Denmark blames al-Qaeda for embassy bombing

Wednesday, June 4, 2008

On Monday, June 2, the Danish embassy in Islamabad, Pakistan, was attacked with a car bomb. The bomb went off in the parking lot of the embassy at around 12:10 pm (UTC+5), killing at least six and wounding at least 30 others. One Danish citizen was killed.

The controversial page which was in a 2005 edition of Danish newspaper, Jyllands-Posten.

"I think we can say with a reasonable degree of confidence that it was a suicide attack," said Tariq Pervez, the director-general of the Pakistani Federal Investigation Agency (FIA).

The bomb forced the closure of the Danish embassy, as well as those of Norway and the Netherlands, which were nearby.

I urge and incite every Muslim who can harm Denmark to do so in support of the prophet

—Ayman al-Zawahiri

While no group has claimed responsibility, the Danish national security intelligence agency PET has concluded that al-Qaeda was behind the attack. "Extremists can be inspired by the attack in Pakistan," said PET's director, Jakob Scharf in a statement.

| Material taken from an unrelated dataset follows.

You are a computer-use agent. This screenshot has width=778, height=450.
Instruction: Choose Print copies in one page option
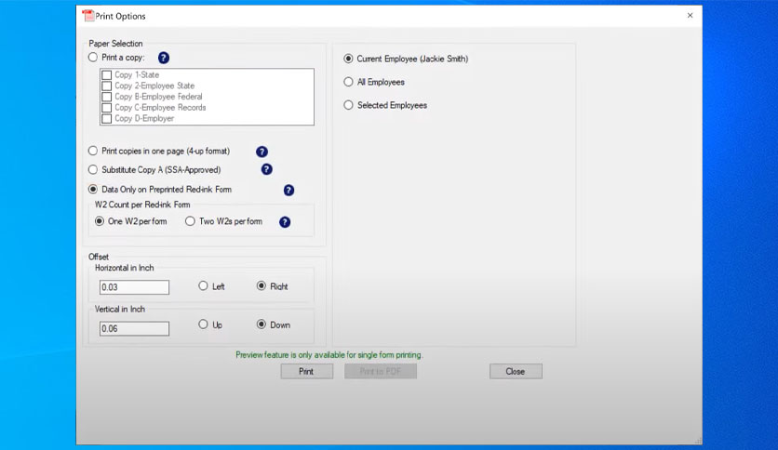93,151
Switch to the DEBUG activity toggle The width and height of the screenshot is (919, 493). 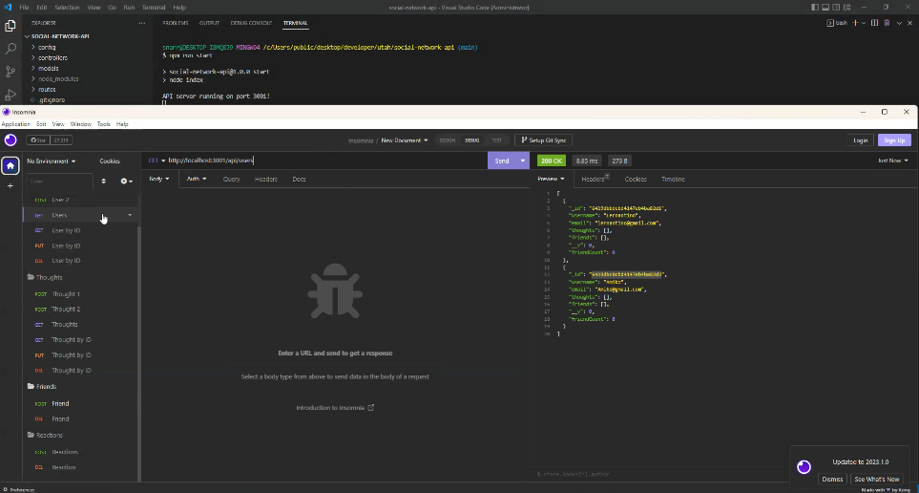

"We are just trying to find any clue, any evidence," Pakistani investigator Muhammad Mustafa said to the Associated Press. "You know yesterday it was panic here. Usually we miss important things in panic."

"Samples have been sent to the laboratory to determine what type of explosive was used," said Mohammad Ashraf Shah, who is in charge of the investigation. Investigators have found that the car with the bomb was a Toyota Corolla, which bore diplomatic license plates.

"One can of course only condemn it, it's terrible that terrorists commit such acts," said Per Stig Møller, the Foreign Minister of Denmark, on TV 2 television.

"It was to be expected that they would do something," said Ikram Sehgal to Reuters, referring to Ayman al-Zawahiri's recent video encouraging attacks against Denmark over the Jyllands-Posten Muhammad cartoons controversy.

"I urge and incite every Muslim who can harm Denmark to do so in support of the prophet, God's peace and prayers be upon him, and in defense of his honorable stature," Ayman al-Zawahri said in a video which became public on April 21.

"This attack was not linked to any event in the country or the region, rather it was part of widespread outrage throughout the Islamic world against publishing blasphemous caricatures," a local official told Daily Times, adding that it would not affect Pakistani negotiations with "local" Taliban, which is considered separate from the Taliban in Afghanistan.